-
Notifications
You must be signed in to change notification settings - Fork 218
Description
Motivation
deck.gl has multiple feature areas that would benefit from a shared & standardized computation module. Example use cases:
- To consume data input in memory-efficient formats such as Arrow and Parquet
- Attribute animation/transition (currently implemented with ad-hoc transforms)
- Data aggregation (currently implemented with ad-hoc transforms)

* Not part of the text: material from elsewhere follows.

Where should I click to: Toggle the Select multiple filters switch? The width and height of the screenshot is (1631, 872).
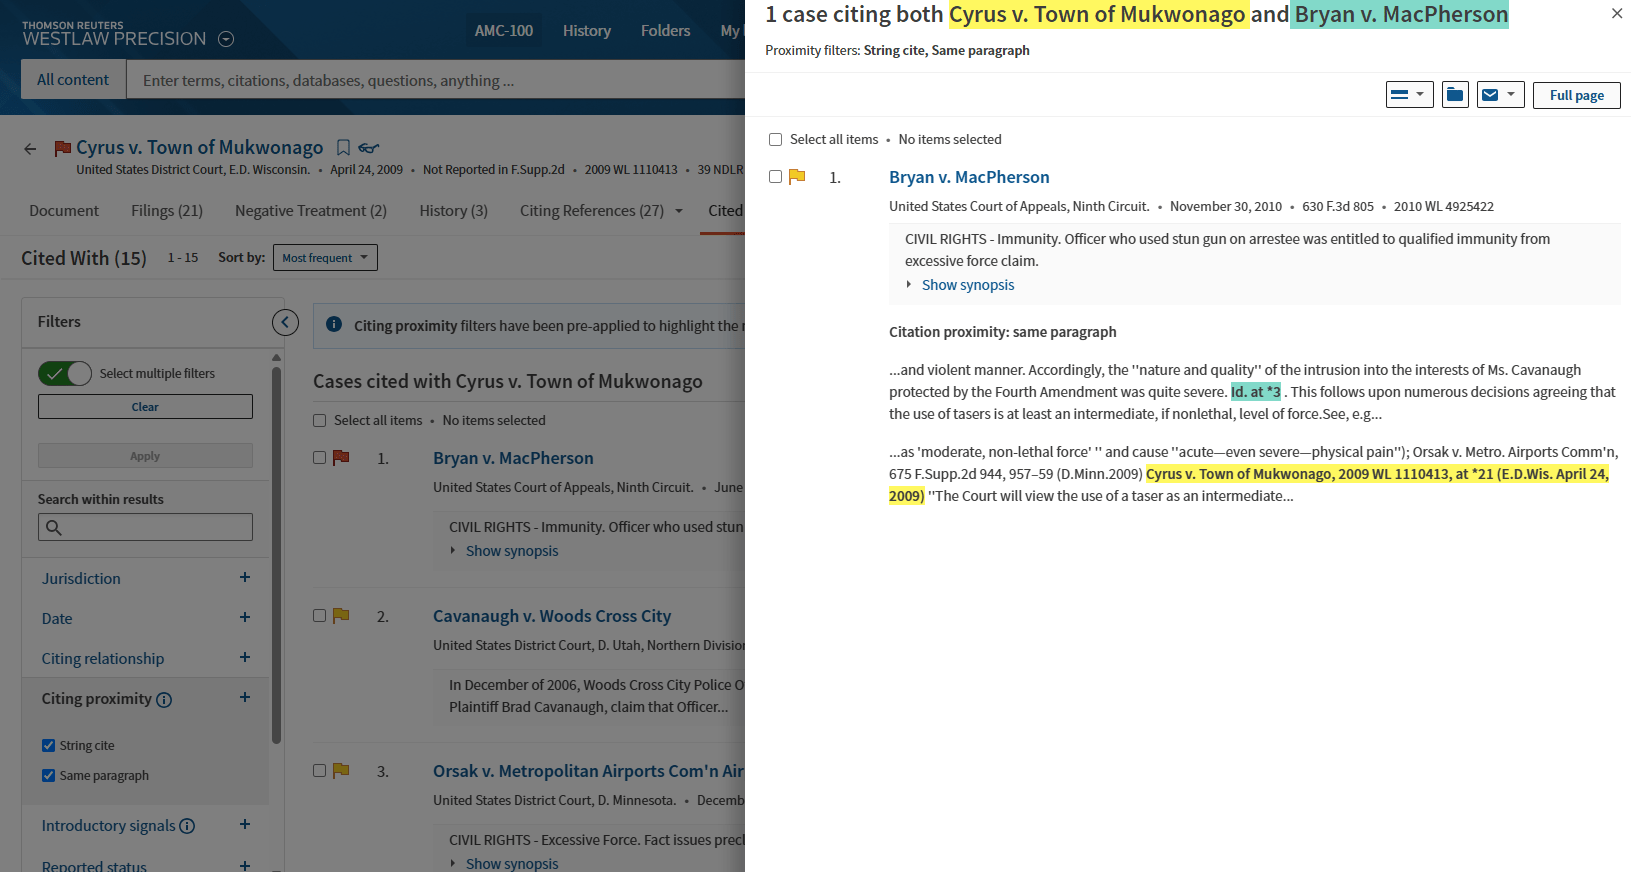click(x=65, y=374)
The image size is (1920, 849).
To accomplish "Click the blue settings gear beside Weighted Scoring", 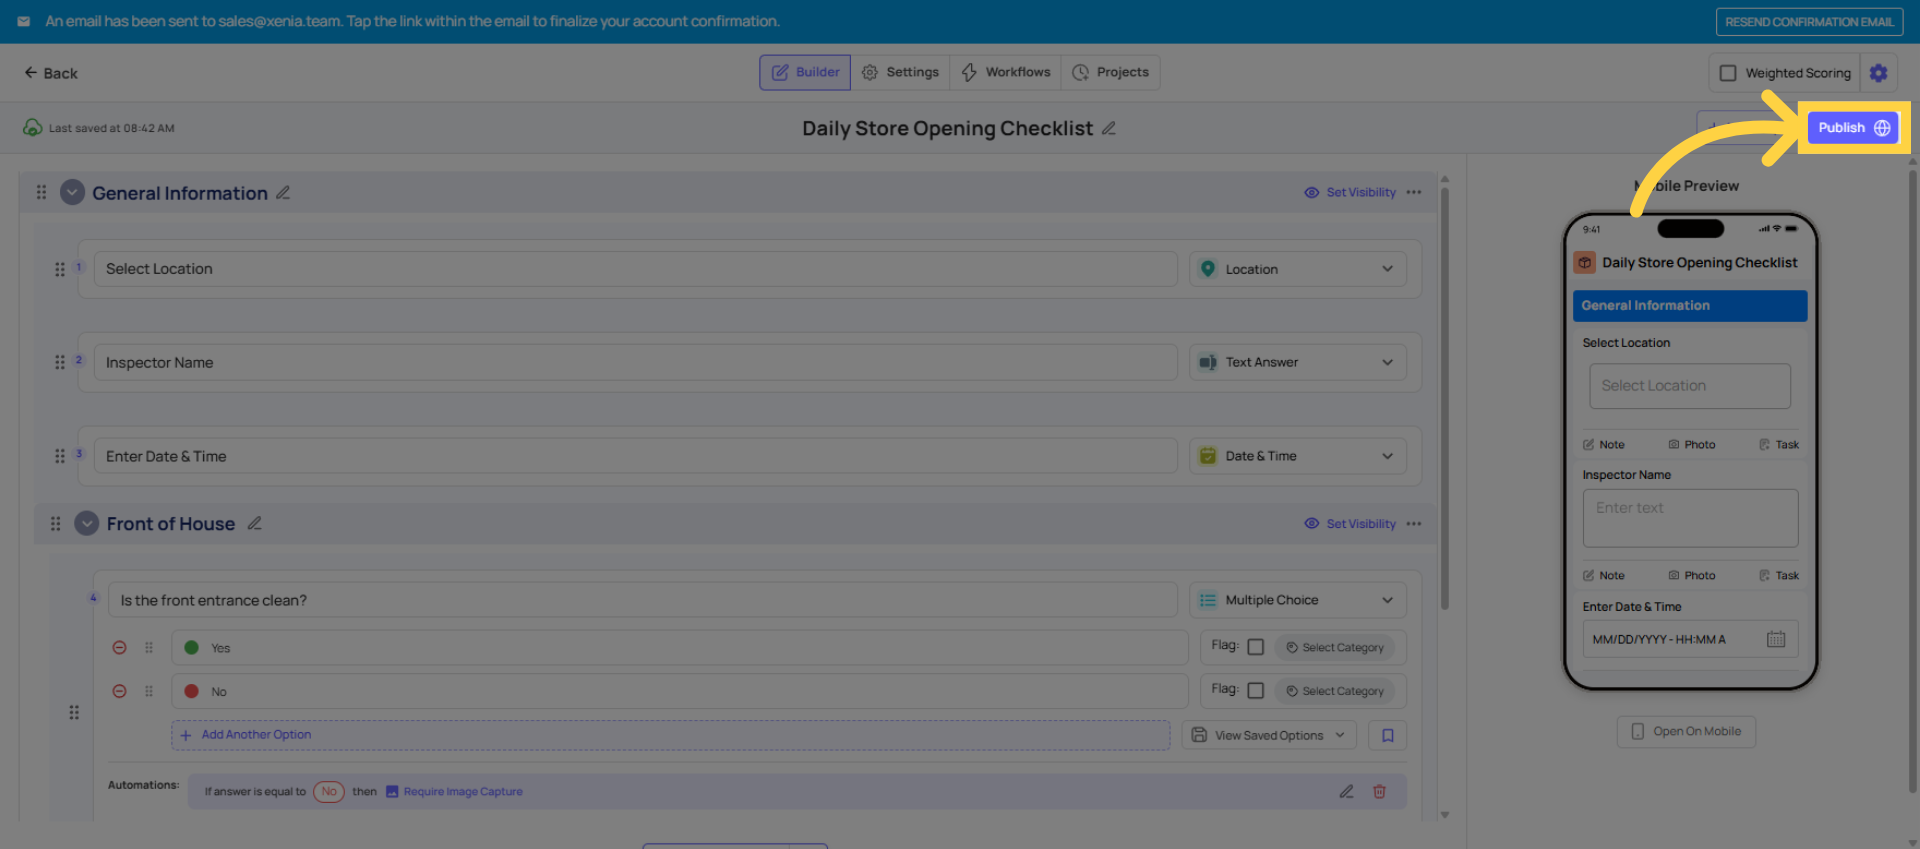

- To perform one-time data transform such as 64bit split, coordinate system conversion (currently implemented on the CPU)
Proposal
Create a new module @luma.gl/gpgpu
.
The proposed syntax is strongly inspired by tensorflow.js, especially the functions in Creation, Slicing and Joining, Arithmetic, Basic Math & Reduction
Example API
Creation: returns a wrapper of a GPU buffer
// A column with stride of 1, example: Int32Array [property0, property1, property2, ...]
gpu.array1d(data: TypedArray): GPUAttribute
// A column with stride > 1, example: Float64Array [x0, y0, x1, y1, x2, y2, ...]
gpu.array2d(data: TypedArray, shape: [number, number]): GPUAttribute
// Constant scaler|vec2|vec3|vec4
gpu.constant(value: number | NumericArray): GPUAttribute
Reshape: joining, slicing and/or rearranging GPU buffers
// Interleaving multiple columns, example: [x0, x1, x2, ...] + [y0, y1, y2, ...] -> [x0, y0, x1, y1, x2, y2, ...]
gpu.stack(values: GPUAttribute[]): GPUAttribute
// N-D slicing of interleaved buffer, example: [a0, b0, c1, a1, b1, c1, a2, b2, c2, ...] -> [a0, c0, a1, c1, c2, c2, ...]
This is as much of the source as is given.